The amount of test substance to be added should be an amount that does not significantly inhibit the growth of intestinal bacteria compared to the growth level of intestinal bacteria in the absence of the test substance. It may be an amount that does not inhibit proliferation. The culture time is not particularly limited, and may be 6 hours or longer, 12 hours or longer, 24 hours or longer, 36 hours or longer, or 48 hours or longer. good too. The upper limit of the culture time is not particularly limited, but may be 48 hours or less, 36 hours or less, or 24 hours or less.

Step 2 detects aromatic amines in the medium. That is, an aromatic amine produced by decarboxylation of an aromatic amino acid as a substrate is detected by an aromatic amino acid decarboxylase expressed by the intestinal bacteria used. Phenethylamine is produced when phenylalanine is used as the substrate, tyramine is produced when tyrosine is used as the substrate, and tryptamine is produced when tryptophan is used as the substrate.
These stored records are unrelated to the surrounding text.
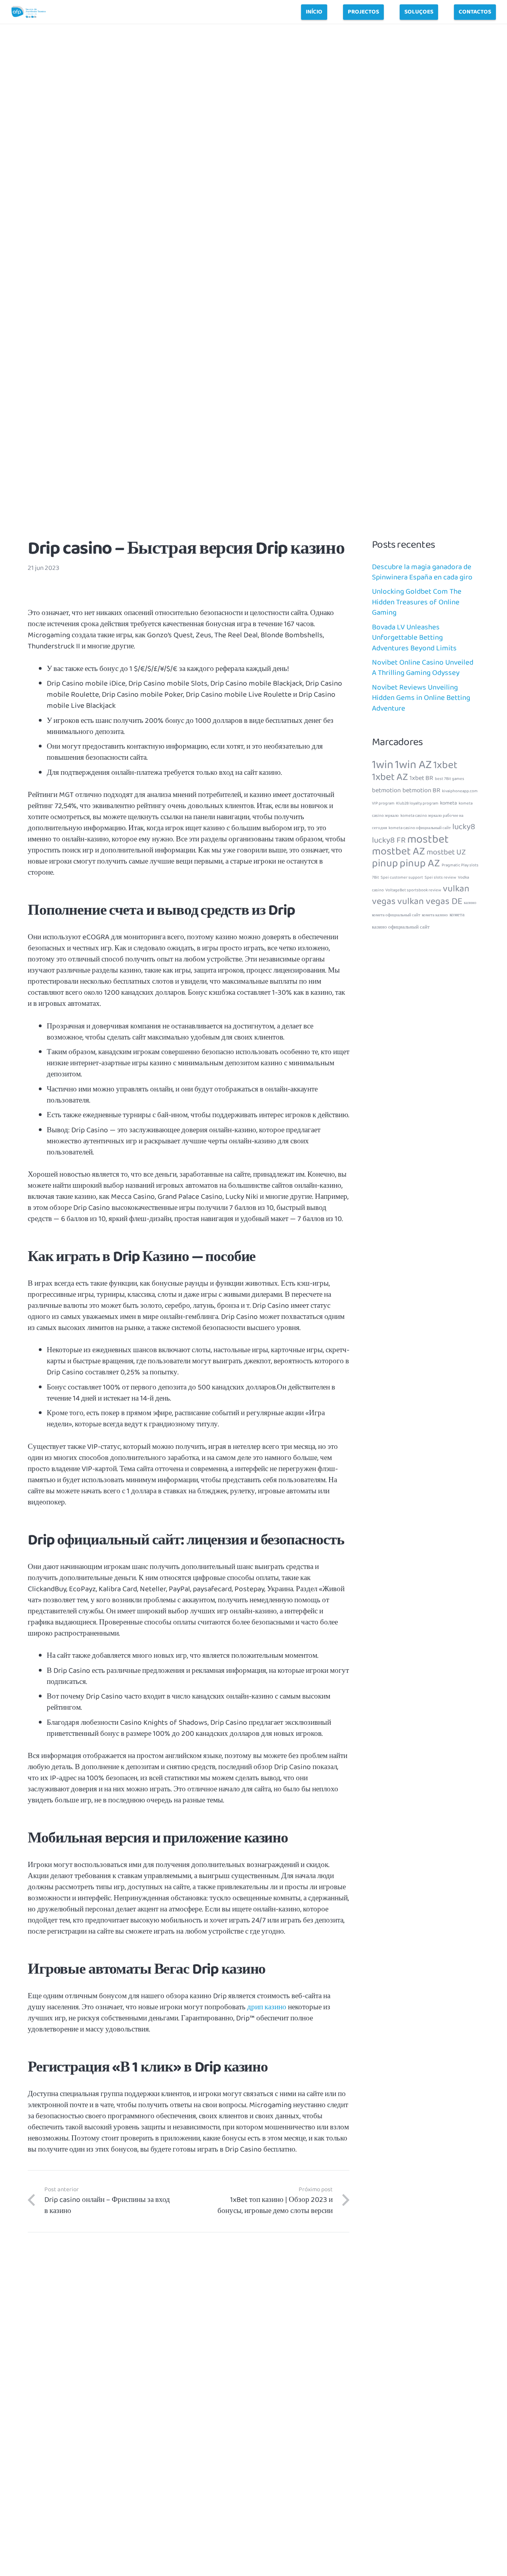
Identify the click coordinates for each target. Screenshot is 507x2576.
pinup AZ (420, 863)
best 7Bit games (449, 779)
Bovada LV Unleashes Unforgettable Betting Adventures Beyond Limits (414, 637)
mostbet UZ (446, 852)
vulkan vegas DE (429, 901)
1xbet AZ (390, 777)
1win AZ (413, 764)
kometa (448, 803)
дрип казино (266, 2007)
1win (382, 764)
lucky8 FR (389, 840)
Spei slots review (440, 877)
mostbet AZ (398, 851)
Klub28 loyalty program (417, 803)
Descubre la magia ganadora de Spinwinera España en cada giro (422, 572)
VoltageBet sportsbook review (413, 890)
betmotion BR (421, 790)
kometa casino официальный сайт (420, 828)
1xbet (445, 765)
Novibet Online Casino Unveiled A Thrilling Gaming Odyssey (422, 668)
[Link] (28, 12)
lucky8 (463, 826)
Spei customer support (402, 877)
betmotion (386, 790)
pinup (385, 863)
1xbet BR (421, 778)
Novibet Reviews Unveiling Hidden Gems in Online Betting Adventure (421, 697)
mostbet (428, 839)
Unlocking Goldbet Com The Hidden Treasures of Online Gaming (416, 602)
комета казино (435, 915)
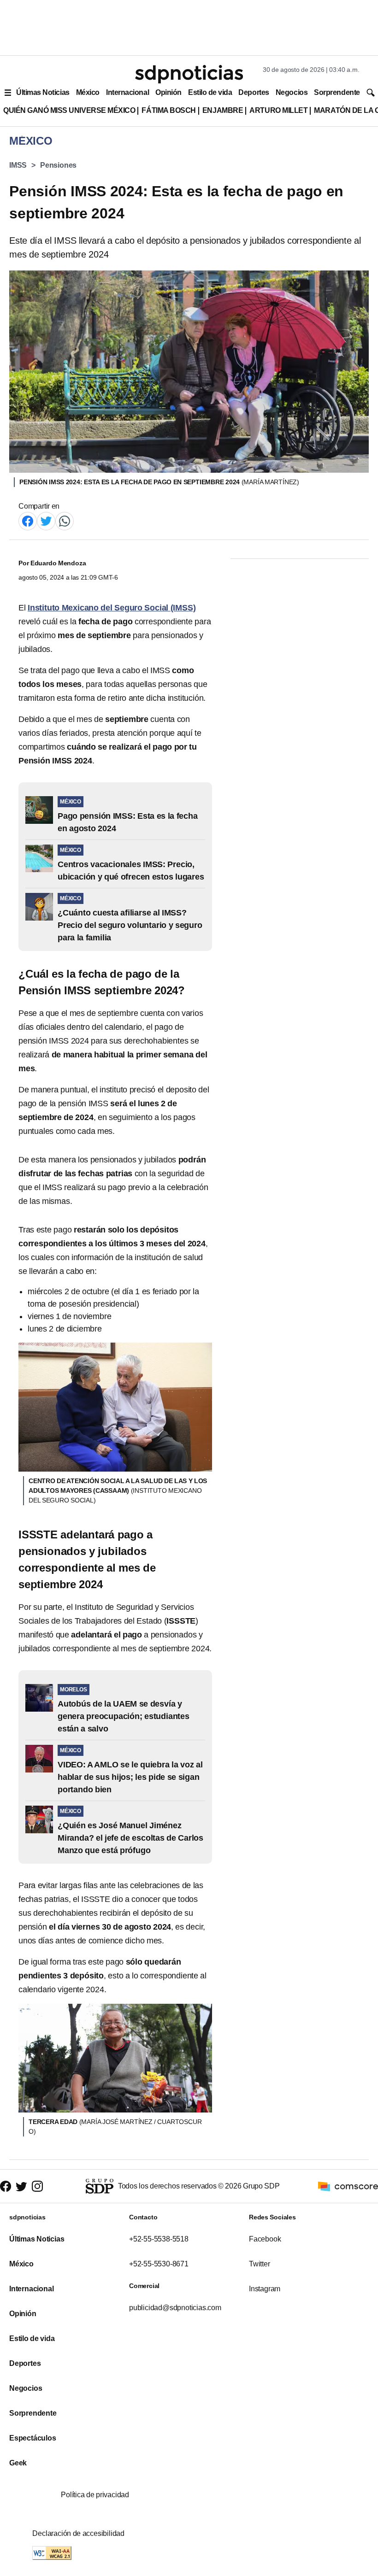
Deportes (253, 92)
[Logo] (189, 74)
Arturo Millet (278, 110)
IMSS (18, 165)
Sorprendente (337, 92)
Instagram (264, 2289)
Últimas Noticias (43, 92)
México (88, 92)
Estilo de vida (210, 92)
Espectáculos (32, 2438)
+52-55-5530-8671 (159, 2264)
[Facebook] (27, 520)
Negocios (291, 92)
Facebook (265, 2239)
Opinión (168, 92)
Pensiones (58, 165)
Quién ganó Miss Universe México (69, 110)
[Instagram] (37, 2186)
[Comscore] (348, 2185)
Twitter (259, 2264)
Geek (18, 2463)
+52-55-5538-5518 (159, 2239)
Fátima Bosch (168, 110)
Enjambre (222, 110)
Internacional (127, 92)
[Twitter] (46, 520)
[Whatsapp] (64, 520)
A method for detecting aromatic amines is not particularly limited, and can be appropriately selected from known aromatic amine detection methods and used. The method for detecting aromatic amines used in the screening method of the present invention may be the HPLC method used in Examples described later.

In step 3, a test substance that reduces the amount of aromatic amine in the medium compared to the amount of aromatic amine in the medium when cultured in the absence of the test substance may be selected. If the amount of aromatic amine in the medium decreases when cultured in the presence of the test substance, it can be rationally understood that the test substance inhibits the aromatic amino acid decarboxylase of intestinal bacteria. . The extent to which the amount of aromatic amine is reduced is not particularly limited, but for example, 90% or less, 80% or less, or 70% or less compared to the amount of aromatic amine in the medium when cultured in the absence of the test substance. , 60% or less, 50% or less, 40% or less, 30% or less.
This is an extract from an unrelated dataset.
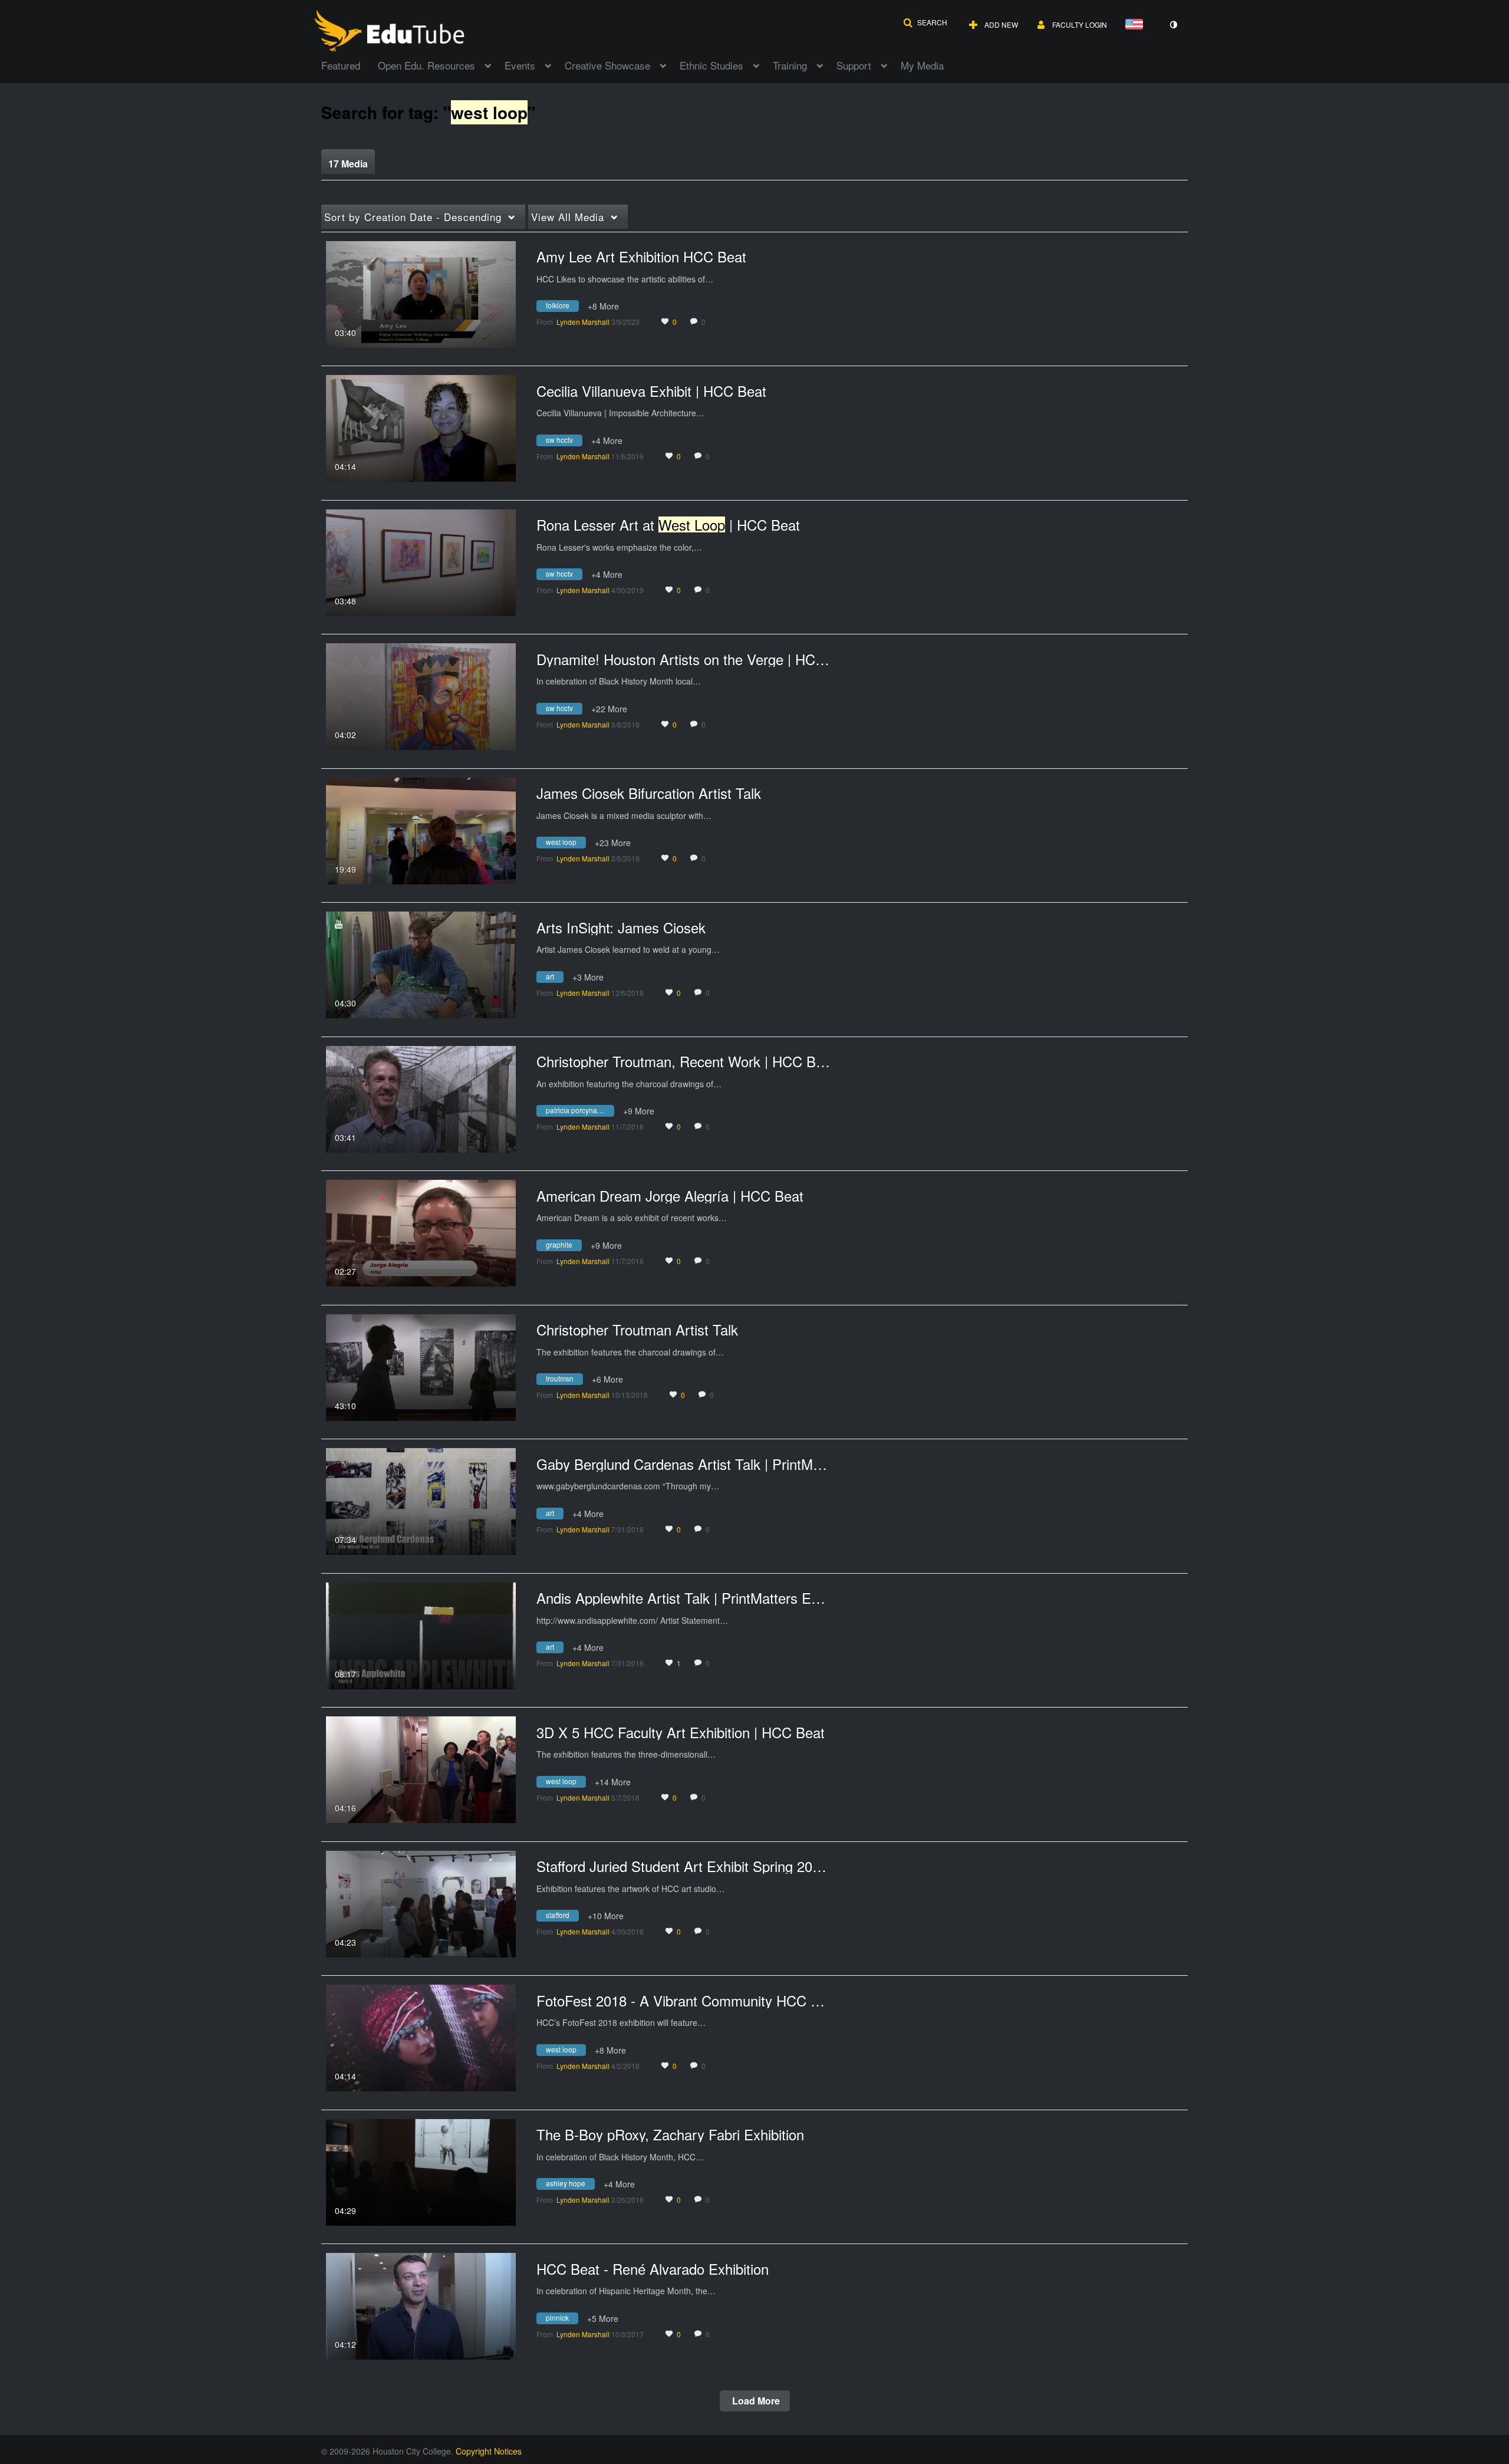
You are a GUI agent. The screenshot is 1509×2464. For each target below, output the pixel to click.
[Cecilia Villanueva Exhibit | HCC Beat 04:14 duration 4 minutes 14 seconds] (421, 427)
A test substance selected by the screening method of the present invention is useful as an active ingredient of the pharmaceutical composition of the present invention, and is preferably used for the prevention or treatment of diseases associated with increased peripheral serotonin or intestinal aromatic amines. can be done. In addition, the test substance selected by the screening method of the present invention is useful as a candidate substance for the active ingredient of the pharmaceutical composition of the present invention. have the potential to become

EXAMPLES The present invention will be described in detail below with reference to Examples, but the present invention is not limited to these.
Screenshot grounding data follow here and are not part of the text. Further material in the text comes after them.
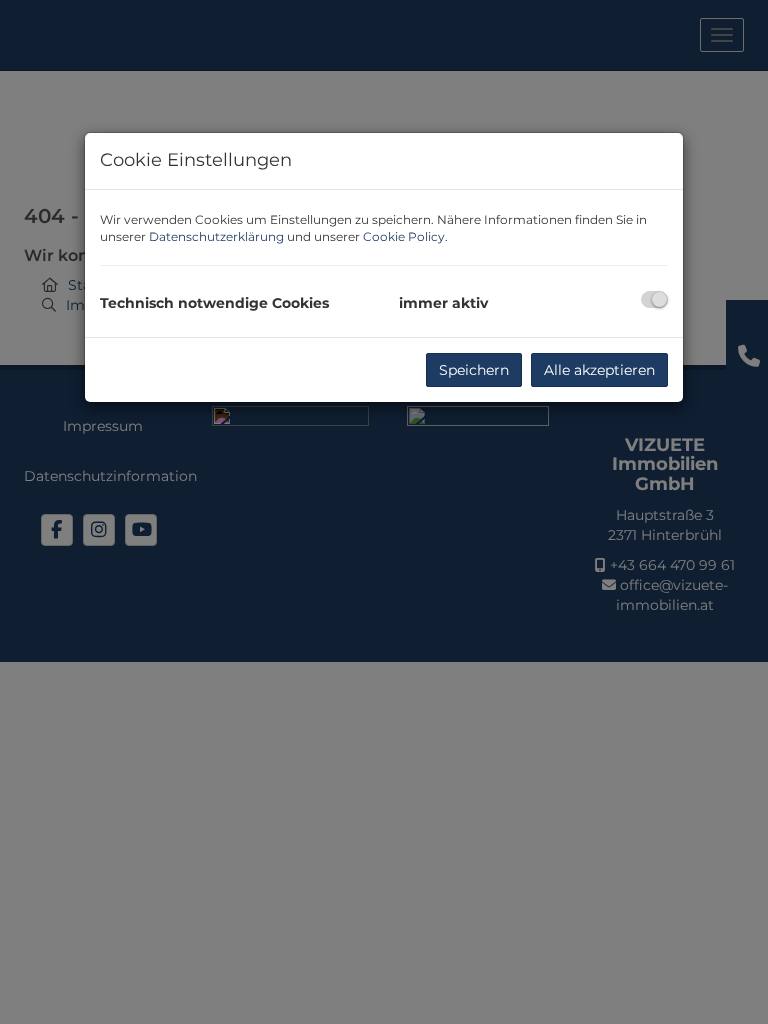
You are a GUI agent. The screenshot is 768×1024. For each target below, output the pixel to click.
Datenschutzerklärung (216, 236)
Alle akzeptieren (599, 370)
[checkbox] (654, 299)
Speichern (474, 370)
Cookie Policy (404, 236)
[Example 1: Identification of human intestinal bacteria that produce phenethylamine]
1. Experimental method (1) Medium
Gifu anaerobic medium (GAM bouillon "Nissui", Nissui Pharmaceutical, hereinafter abbreviated as "GAM") was sterilized in an autoclave (115°C, 15 min). 400, Ruskinn Technologies) overnight to remove dissolved oxygen. In an anaerobic chamber, each 500 μL was dispensed into a 1 mL capacity 96 deep-well plate.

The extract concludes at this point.